• Inter-American Institute for Cooperation on Agriculture
  • Agriculture: A priority for sustainable development in the Americas

Jatropha research takes off in Latin America and the Caribbean

Jatropha research takes off in Latin America and the Caribbean

The aim of the studies being carried out in countries of the region is to find commercial varieties of Jatropha that can be used to produce pure vegetable oil, biodiesel and biokerosene.

San Jose, Costa Rica, April 1, 2014 (IICA). In the past, Jatropha curcas L., or the Barbados nut plant, may have been used mainly to create live fences along roads in some Latin American and Caribbean (LAC) countries, but it now provides the biofuel used to generate electricity in the Galapagos Islands in Ecuador and, if several research projects under way in the region are successful, its oil could even be turned into aviation fuel.
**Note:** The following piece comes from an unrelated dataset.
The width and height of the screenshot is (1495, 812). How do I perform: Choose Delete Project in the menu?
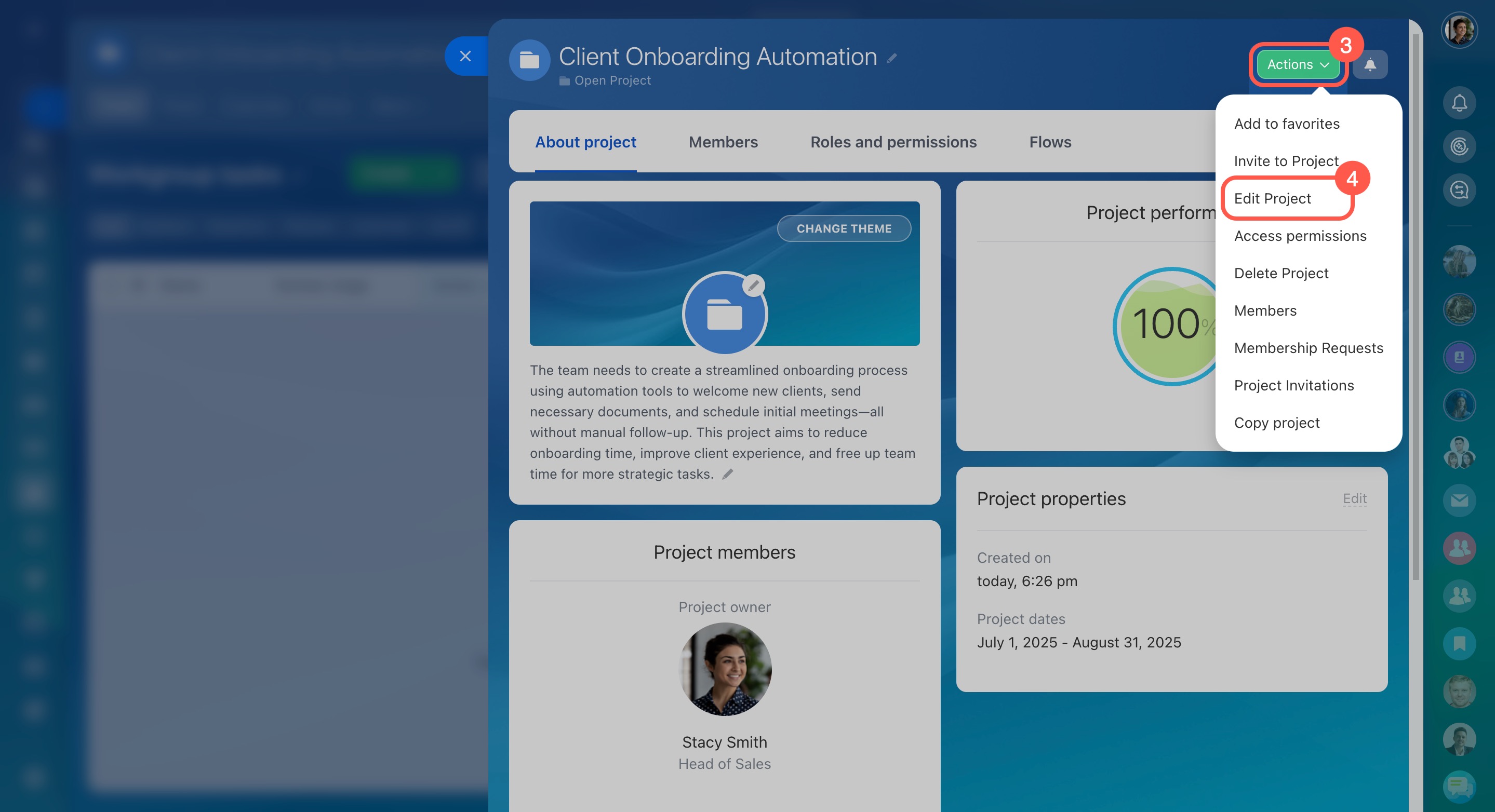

According to the researchers who took part in a workshop on innovation for sustainable production of the plant and its byproducts, organized by the Inter-American Institute for Cooperation for Agriculture (IICA) and the Inter-American Development Bank (IDB), given the abundant genetic diversity of Jatropha in LAC it is only a matter of time before its use for commercial purposes increases, once the ongoing studies have identified the best varieties of the plant and the value chain for the product is in place.

Jatropha curcas L., or the Barbados nut plant, could be a good source of vegetable oil, biodiesel and biokerosene.

“The challenge is the time involved. Soybean and bean research projects take only one year to complete, but the time frame is seven years in the case of Jatropha,” pointed out Bruno Laviola of the Brazilian Agricultural Research Corporation (EMBRAPA), who took part in the workshop held at the Fabio Baudrit Moreno Agricultural Experimental Station, in Costa Rica, in March 2014.

Given the genetic wealth of the plant in Chiapas, Mexico, thousands of kilometers to the north of Costa Rica, many experts think that Jatropha originates from that area, explained the leader of the energy program of Mexico’s National Institute for Forestry, Agricultural and Livestock Research (INIFAP), Alfredo Zamarripa.

“The diversity of the genetic resources that exist is the key to developing varieties with the characteristics that we’re looking for, such as high yield, high oil content and non-toxic seed cakes, a byproduct of the extraction process,” he observed.

In LAC, the main products expected to be marketed once the Jatropha value chain is in place are pure vegetable oil, biodiesel and biokerosene, explained Orlando Vega, an IICA specialist in renewable energies.

To promote the industry across the region, the workshop participants – researchers from Costa Rica, Brazil, Mexico, the United States, Colombia, Ecuador, Nicaragua, Guatemala, Belize and Peru – set five priorities for the work going forward.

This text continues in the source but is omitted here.